How to crack passwords using a GUI on Windows 7 – Hashcat
Step 1 – Install .NET 4 framework – Stand alone installer
Step 2 – Download OCL Hashcat 1.36 for Windows
Step 3 – Download Hashcat Gui for Windows
Step 4 – Watch the video regarding rulesets and wordlists
This is background information so that you can adapt your attack for windows hashes or unix hashes etc.
-m = hash type (the hash varies by operating system)
-a = Attack Mode (we’ll use both Straight and Combination Attack)
-r = rules file (look for xyz.rule)
Questions to ask
1. What hash algorithm is being used? MD5 or NTLM?
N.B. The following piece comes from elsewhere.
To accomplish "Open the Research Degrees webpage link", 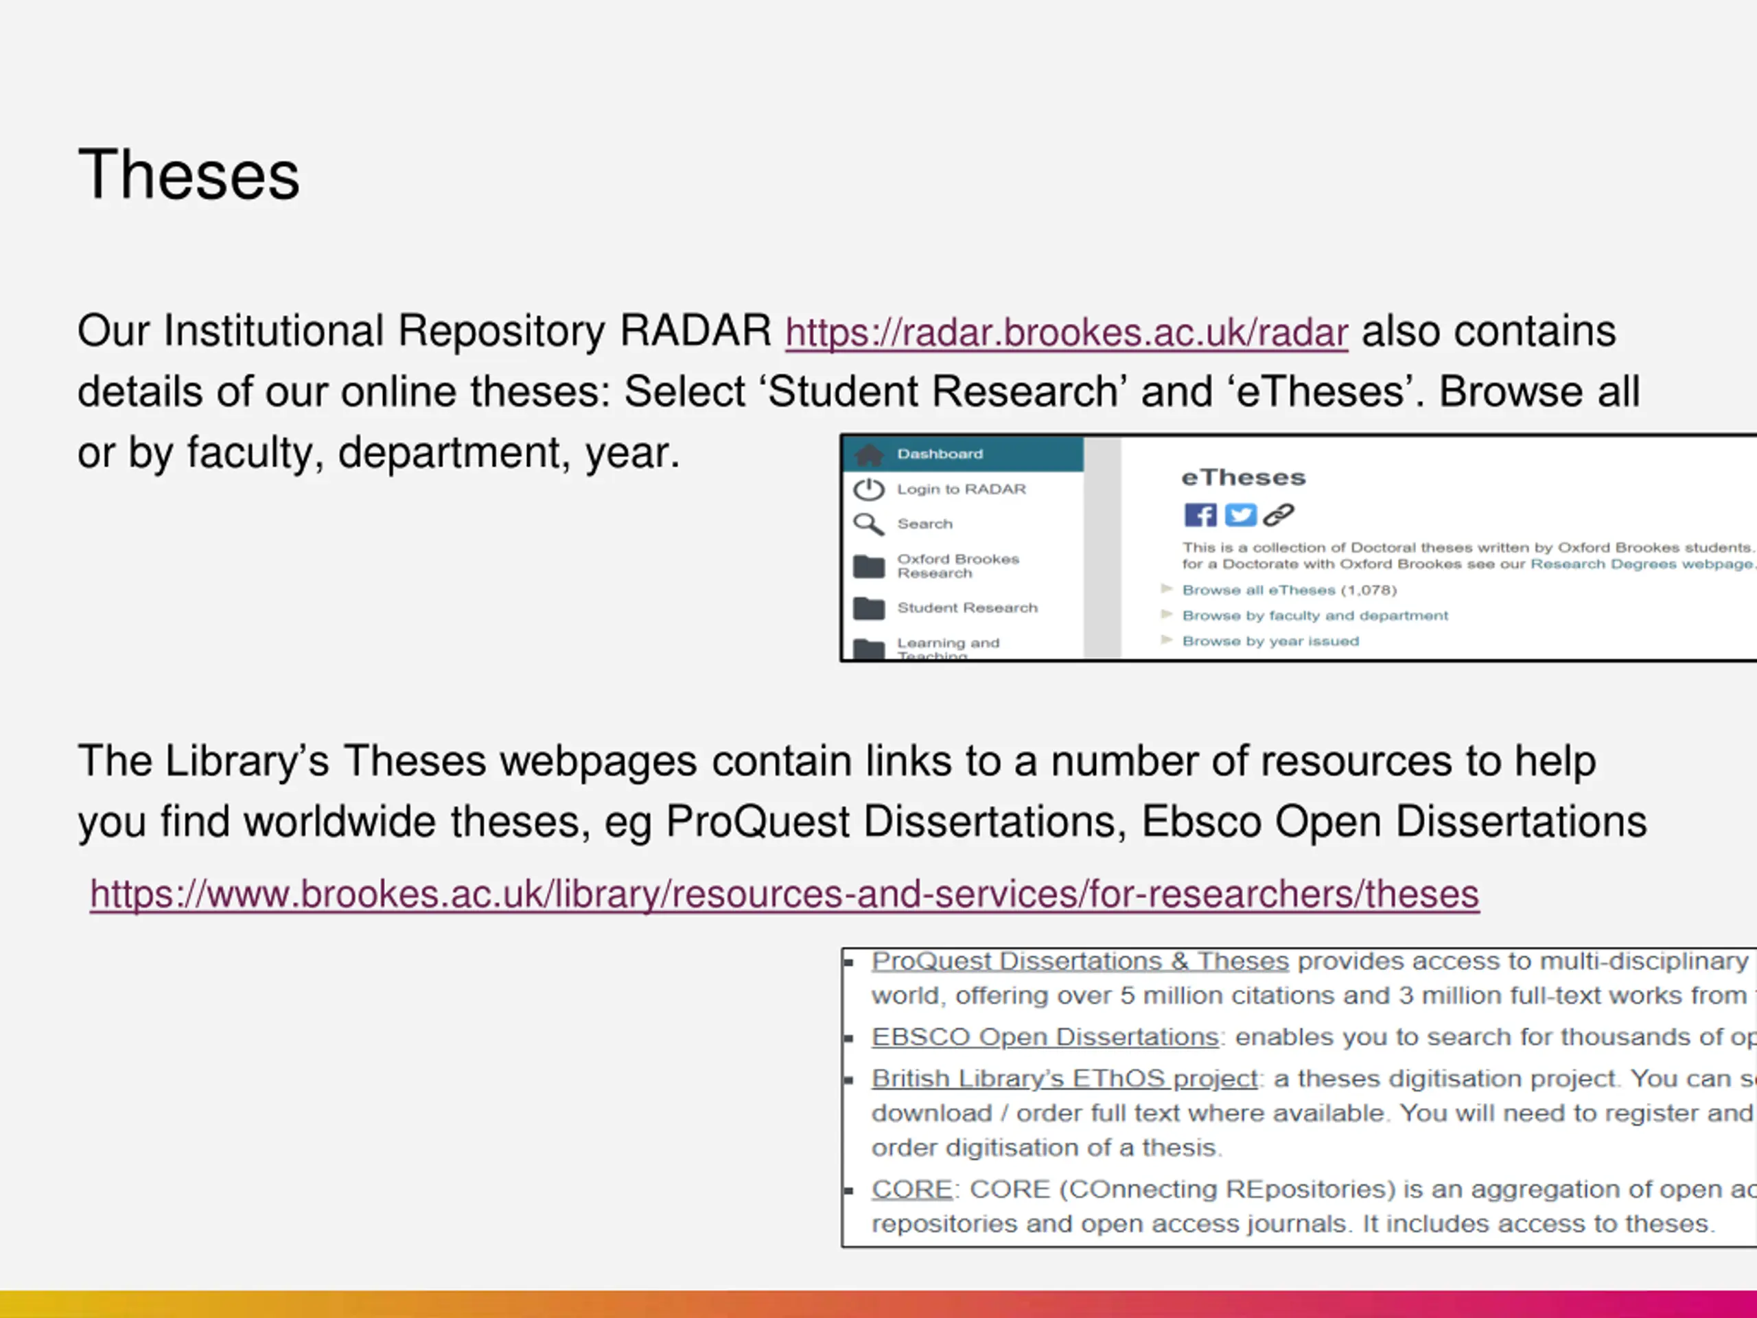I will coord(1642,564).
2. What wordlists do you want to use?
The rockyou database is one of the best, with 14 million unique passwords.
3. What rulesets do you want to use?
Straight through or Combinator?
Step 5 – Collect Password Dictionaries
The 2 major cracking dictionaries are Rockyou, and CrackStation.
Rockyou contains 14 million unique passwords.
CrackStation. For MD5 and SHA1 hashes, there is a 190GB, 15-billion-entry lookup table, and for other hashes, they offer a 19GB 1.5-billion-entry lookup table.
Download CrackStation by Torrent:
Some hashes will fail to be cracked, this is due to several reasons, it may not be a md5 hash, it may not be in your password list etc.
Hashes are case sensitive, so Password1 is not the same as password1.
oclHashcat-Plus uses your GPU rather than your CPU to crack passwords. Graphics cards are MUCH faster as an attack tool, than a CPU… MANY times faster.